Bug #66260 | Massive data loss when changing master_port in a master/master setup | ||
---|---|---|---|
Submitted: | 8 Aug 2012 13:03 | Modified: | 14 May 2013 19:12 |
Reporter: | Matija Grabnar | Email Updates: | |
Status: | Not a Bug | Impact on me: | |
Category: | MySQL Server: Replication | Severity: | S2 (Serious) |
Version: | 5.5.27 | OS: | Linux (Ubuntu 12.04) |
Assigned to: | CPU Architecture: | Any | |
Tags: | dataloss, innodb, regression, replication |
[8 Aug 2012 13:03]
Matija Grabnar
[8 Aug 2012 18:16]
Sveta Smirnova
Thank you for the report. Verified as described.

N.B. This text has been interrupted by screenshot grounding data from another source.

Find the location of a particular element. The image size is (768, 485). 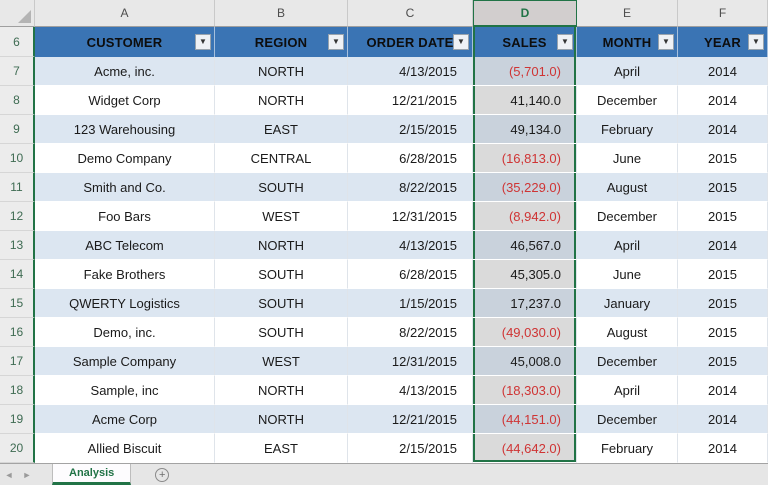

cell-B19: NORTH is located at coordinates (282, 420).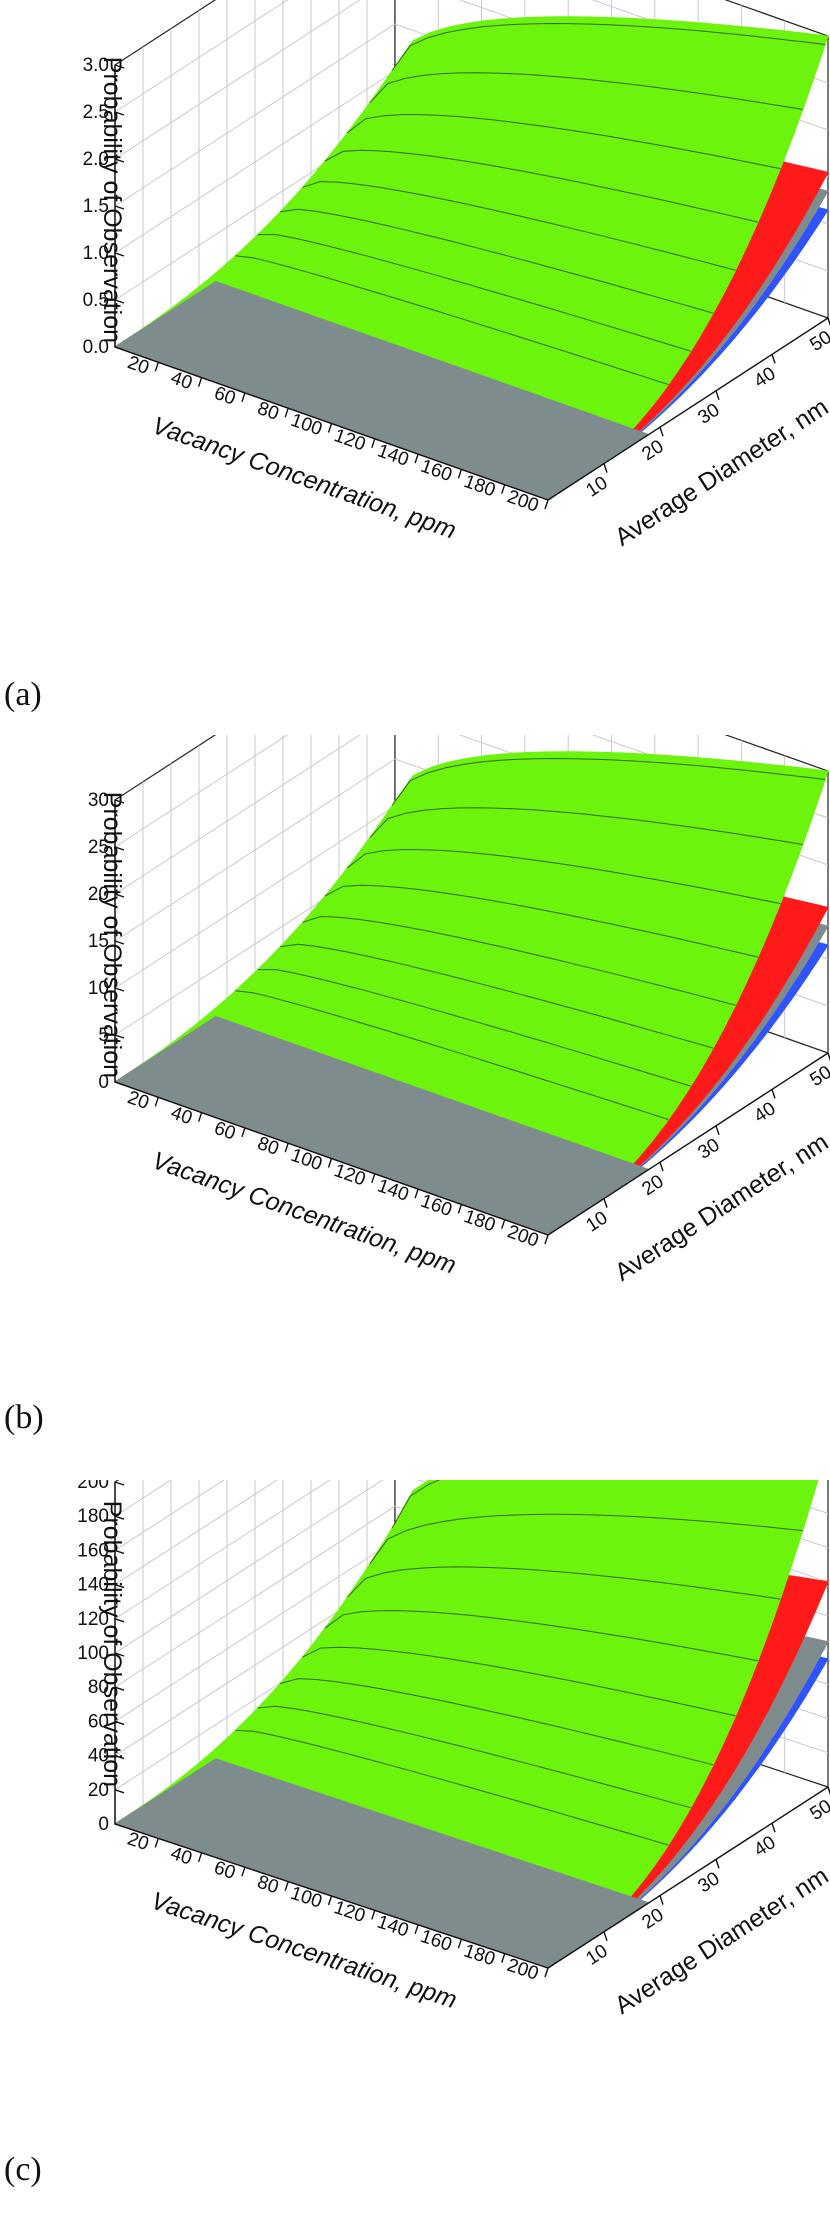 This screenshot has width=830, height=2216. I want to click on z-gridline, so click(472, 1516).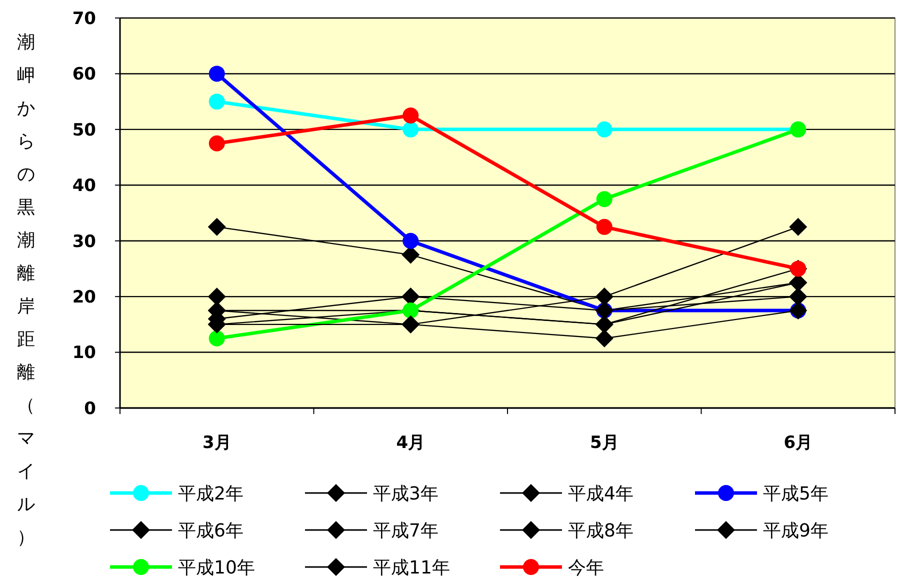 This screenshot has height=583, width=898. I want to click on legend-label: 平成11年, so click(412, 568).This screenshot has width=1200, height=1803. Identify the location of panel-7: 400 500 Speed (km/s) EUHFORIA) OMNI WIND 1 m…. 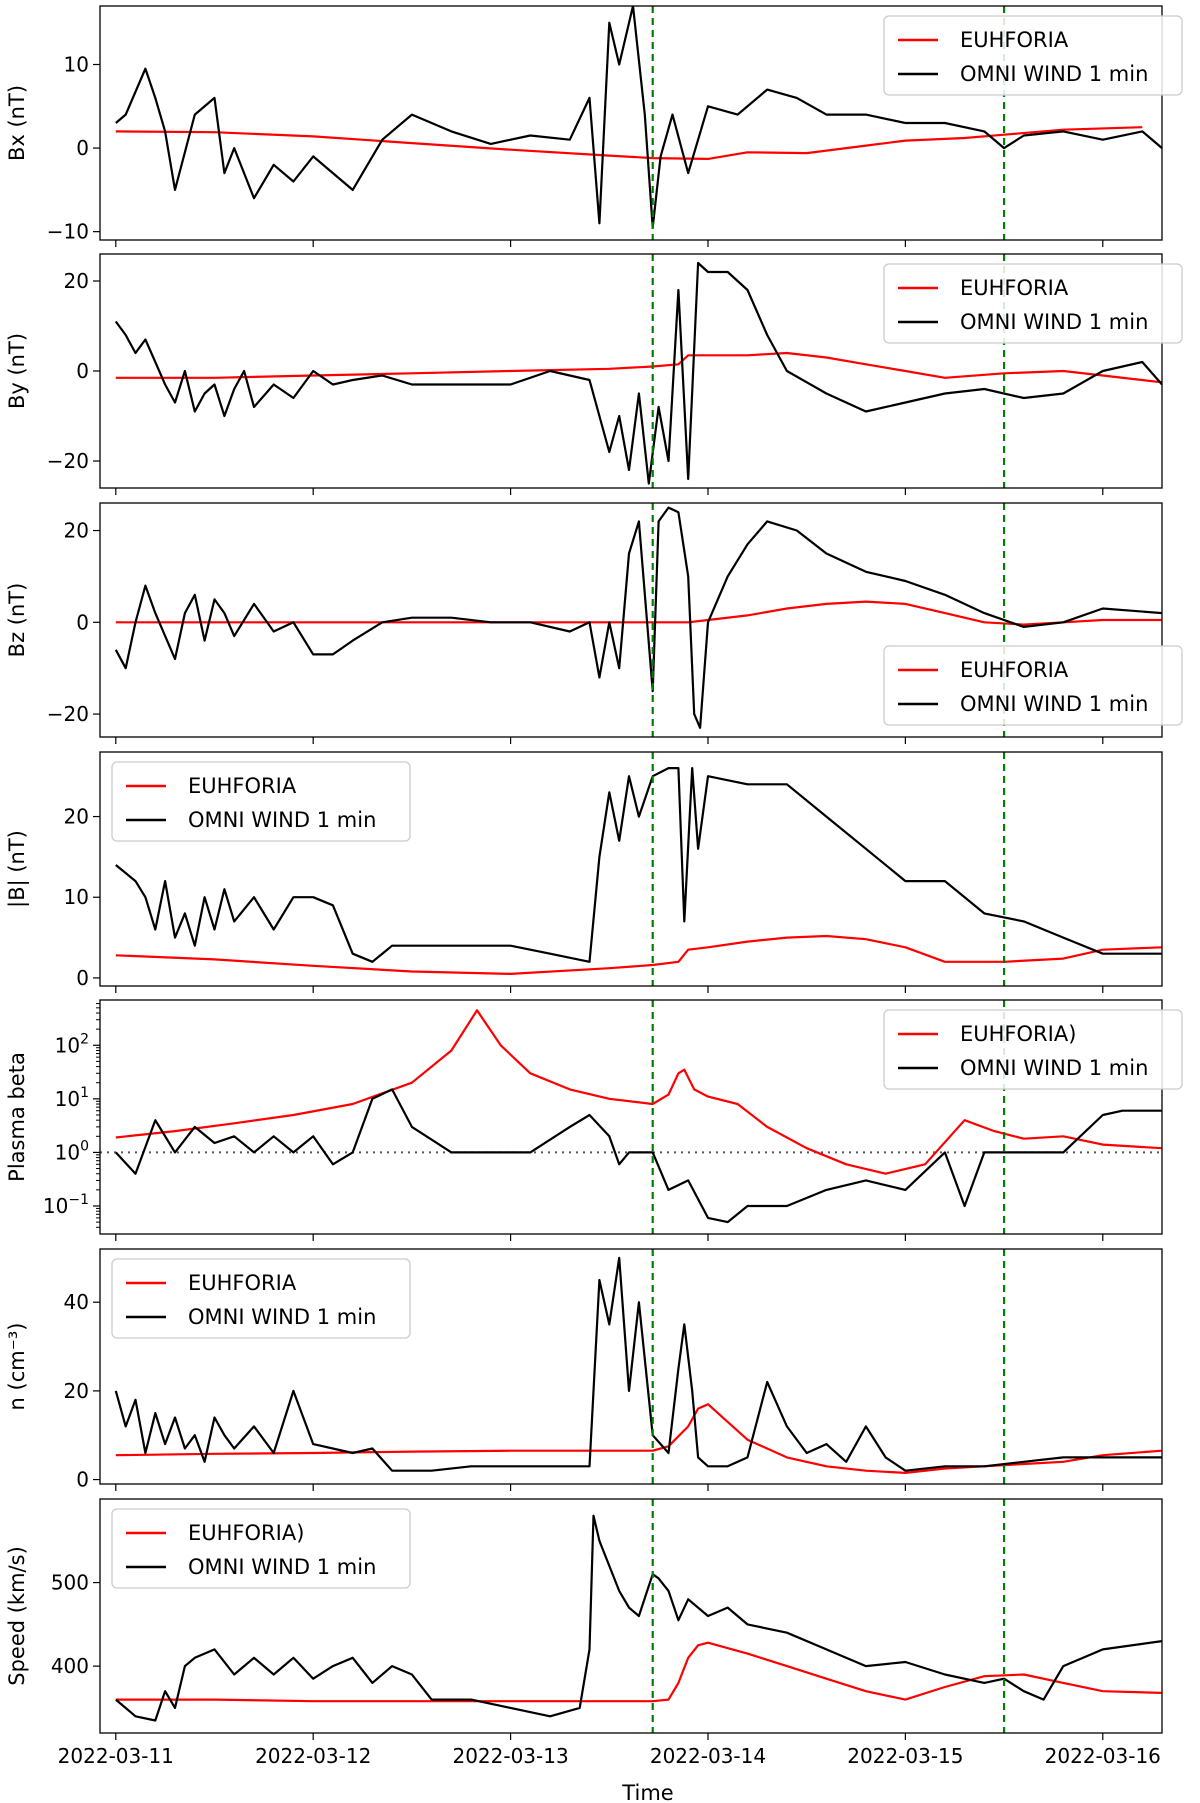
(584, 1619).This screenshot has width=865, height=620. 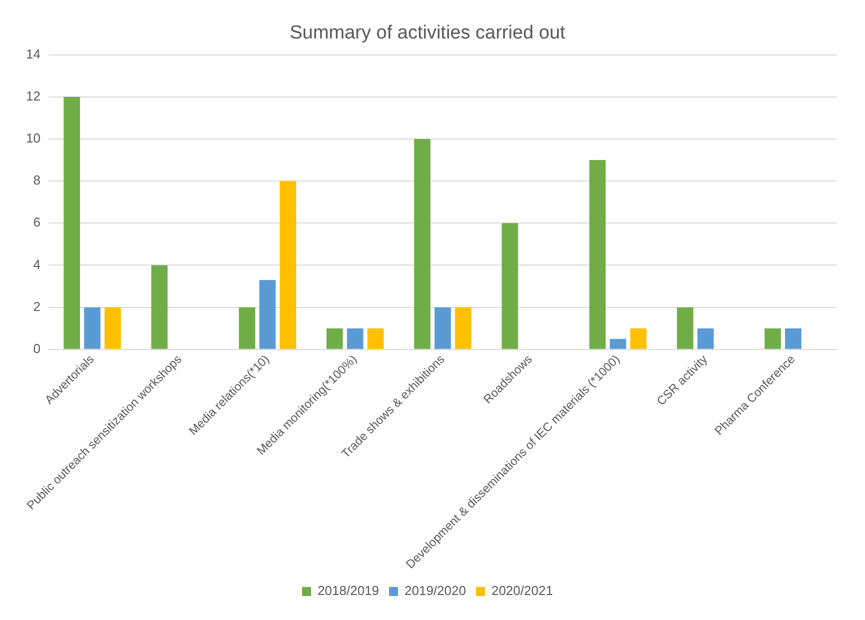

Problem is not repeatable with version 5.1
[9 Aug 2012 6:34]
MySQL Verification Team
seems like a documented scenario. not that I agree with it.... http://dev.mysql.com/doc/refman/5.5/en/change-master-to.html "If you specify the MASTER_HOST or MASTER_PORT option, the slave assumes that the master server is different from before (even if the option value is the same as its current value.) In this case, the old values for the master binary log file name and position are considered no longer applicable, so if you do not specify MASTER_LOG_FILE and MASTER_LOG_POS in the statement, MASTER_LOG_FILE='' and MASTER_LOG_POS=4 are silently appended to it."
[9 Aug 2012 6:46]
Matija Grabnar
OK, I can in some ways understand why changing the port would reset the master_log_pos and master_log_file values. However, I still don't understand from that why data written to the master would suddenly disappear. We lost a day's worth of data that was committed and written to disk when this happened on our production server. We recovered about 80% of the data from the backup (done with mysqldump) so we know that the data was there - but then it was gone. Note, the data that was deleted was NOT the data that came in through replication, it was exactly the opposite: the data that was written to the server by clients was gone. It's as if when the server (id:10 in the above example) first became a master, a checkpoint was made, and when the change of port on id:20 was made, the id:10 server undid everything it did since it started logging for replication. Even if I switched it to a completely new master, I would not have expected that to happen.
[13 May 2013 6:04]
Sujatha Sivakumar
Analysis: ----------- We are able to see the data loss, but this is not a bug. This behaviour is expected for the following reason. The table `t1` on `master2` is created using a dump file. For `mysqldump` tool "--add-drop-table=On (by default)". And the dump file contains a `drop table t1` followed by `create table t1`. `master2` logs these DDL's in its binary log file as if they are originated from `master2`(self). When the change master is executed on `master1` with new `master2`s port id, `master1` thinks that it is a new server and it will append master_log_file='', and master_log_pos=4 (silently). Now `master1` will start applying current relay log file starting from position 4. Since the above mentioned DDLs are present in the current relay log file and they are originated from master2 (due to the dump file usage), `master1` will start applying these DDLs i.e., Drop and (re)create. Hence we see the data loss i.e., we will see only the data which has come through the dump + any additional changes that happened directly on master2 Suggestions to avoid above problem: 1) While changing the master's port, if user knows that it is the same server, specify the exact `master_log_pos` and `master_log_file`. 2) On `master 1` specify "--skip-add-drop-table" option while taking dump, so that DROP TABLE statement will not be added before each CREATE TABLE statement 3) The lost data can be obtained from `master 2` in circular replication. 4) Do not use dump file to create the initial setup on `master2`, let it happen through normal master-slave replication, which might be a time taking process. 5) If the dump is already taken without "--skip-add-drop-table", set session binlog variable to OFF, before loading the dump on master2.